This biography is from “An Illustrated History of the State of Washington, by Rev. H.K. Hines, published in 1893:

ALBERT BRAUN, vice-president of the Seattle Brewing and Malting Company was born at Dusseldorf, on the Rhine, Germany, in February, 1863. He was educated in the schools of Germany and then traveled quite extensively through the European countries. His business career began under the direction of his father, who was an extensive manufacturer of preserved fruits, vegetables, meats and fancy canned goods, and was continued in the same industry, in partnership with his brother at Mainz, on the Rhine.

In 1888 Mr. Braun sold his interest and came to the United States and, upon the advice of Adolphus Busch, president of the Anheuser- Busch Association, of St. Louis, Missouri, he entered the brewery of Peter Doelger, of New York, and learned the practical workings of the business, completing his instruction in the details at the Anheuser-Busch brewery in St. Louis.

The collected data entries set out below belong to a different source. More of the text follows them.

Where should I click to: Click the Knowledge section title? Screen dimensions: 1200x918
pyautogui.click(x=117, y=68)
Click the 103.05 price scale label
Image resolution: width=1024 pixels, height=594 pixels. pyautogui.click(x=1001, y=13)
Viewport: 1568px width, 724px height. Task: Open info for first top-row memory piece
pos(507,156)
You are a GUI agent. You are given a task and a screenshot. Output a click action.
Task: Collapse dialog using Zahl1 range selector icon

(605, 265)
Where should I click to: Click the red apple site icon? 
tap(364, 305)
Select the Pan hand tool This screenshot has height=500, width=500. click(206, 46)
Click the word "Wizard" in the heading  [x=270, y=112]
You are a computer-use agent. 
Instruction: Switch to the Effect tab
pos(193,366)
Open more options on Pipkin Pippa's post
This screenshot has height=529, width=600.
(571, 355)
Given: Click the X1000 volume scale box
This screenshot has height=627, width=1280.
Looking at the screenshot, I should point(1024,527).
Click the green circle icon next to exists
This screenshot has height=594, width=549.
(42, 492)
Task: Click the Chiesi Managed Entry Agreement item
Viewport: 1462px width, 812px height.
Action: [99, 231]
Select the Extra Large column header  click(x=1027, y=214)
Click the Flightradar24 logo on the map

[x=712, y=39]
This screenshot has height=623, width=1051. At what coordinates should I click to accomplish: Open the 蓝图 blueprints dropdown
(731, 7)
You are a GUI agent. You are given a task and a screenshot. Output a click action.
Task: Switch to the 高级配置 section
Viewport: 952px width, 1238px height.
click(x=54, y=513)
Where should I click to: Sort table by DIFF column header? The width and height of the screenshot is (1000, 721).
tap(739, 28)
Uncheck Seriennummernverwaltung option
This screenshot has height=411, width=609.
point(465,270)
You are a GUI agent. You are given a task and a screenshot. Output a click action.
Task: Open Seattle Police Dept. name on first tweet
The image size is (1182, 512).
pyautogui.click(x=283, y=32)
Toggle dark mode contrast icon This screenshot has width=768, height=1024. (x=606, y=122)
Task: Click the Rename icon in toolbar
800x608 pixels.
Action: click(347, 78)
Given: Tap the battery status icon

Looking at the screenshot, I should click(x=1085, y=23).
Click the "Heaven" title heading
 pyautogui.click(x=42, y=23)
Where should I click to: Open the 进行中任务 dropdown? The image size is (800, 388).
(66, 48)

In 1889 Mr. Braun made a trip through the Northwest, and, after a short visit in Seattle, he was so favorably impressed with the people and location of the city that he decided upon the city as a location for future settlement. He then returned to St. Louis and continued his studies of the brewery business up to March 1, 1890, when he again visited Seattle and at once engaged in the organization of the Albert Braun Brewing Association, which was incorporated with a capital of $250,000, he being duly elected president and general manager. The brewery was erected six miles south of Seattle, very complete in all its appointments, with a capacity of 70,000 barrels per year, the Product finding a ready market in Washington, region, Idaho and British Columbia. Continuing up to 1893, the Albert Braun Brewing Association was consolidated with the Bay View Brewing Company and the Claussen-Sweeney Brewing Company, and incorporated as the Seattle Brewing and Malting Company, with capital stock of $1,000,000. The affairs of the new association were conducted by the managers of the old breweries, the official corps being: Andrew Hemrich, President; Albert Braun, Vice-President; Edward F. Sweeney, Secretary; and Fred Kirschner, Treasurer.

The company expects to develop brewing and malting into one of the leading interests of the city of Seattle, and as their product has competed successfully with the best Eastern brands there is little doubt of an auspicious future.

Mr. Braun is also interested in various other enterprises of the city and he has perfect faith and confidence in the future of Seattle and the Sound districts.

Dorpat Albert Braun Brewery THEN

According to Brewing in Seattle, by Kurt Stream, Braun was named Vice-President of Seattle Brewing and Malting. Here’s how it went down:

The Seattle Times also has a story about what happened to Braun’s brewery:

ALBERT BRAUN arrived from Iowa soon after Seattle’s Great Fire of 1889. Within a year and a half, the young German immigrant, with financial help from local and Midwestern investors, built a brewery about 2 miles south of Georgetown.

The serpentine Duwamish River is hidden behind the brewery. Directly across the river, on its west side and also hidden, was the neighboring community of South Park. Braun’s name is emblazoned on the brewery’s east facade, and so it was best read from the ridge of Beacon Hill and from the trains on the railway tracks below.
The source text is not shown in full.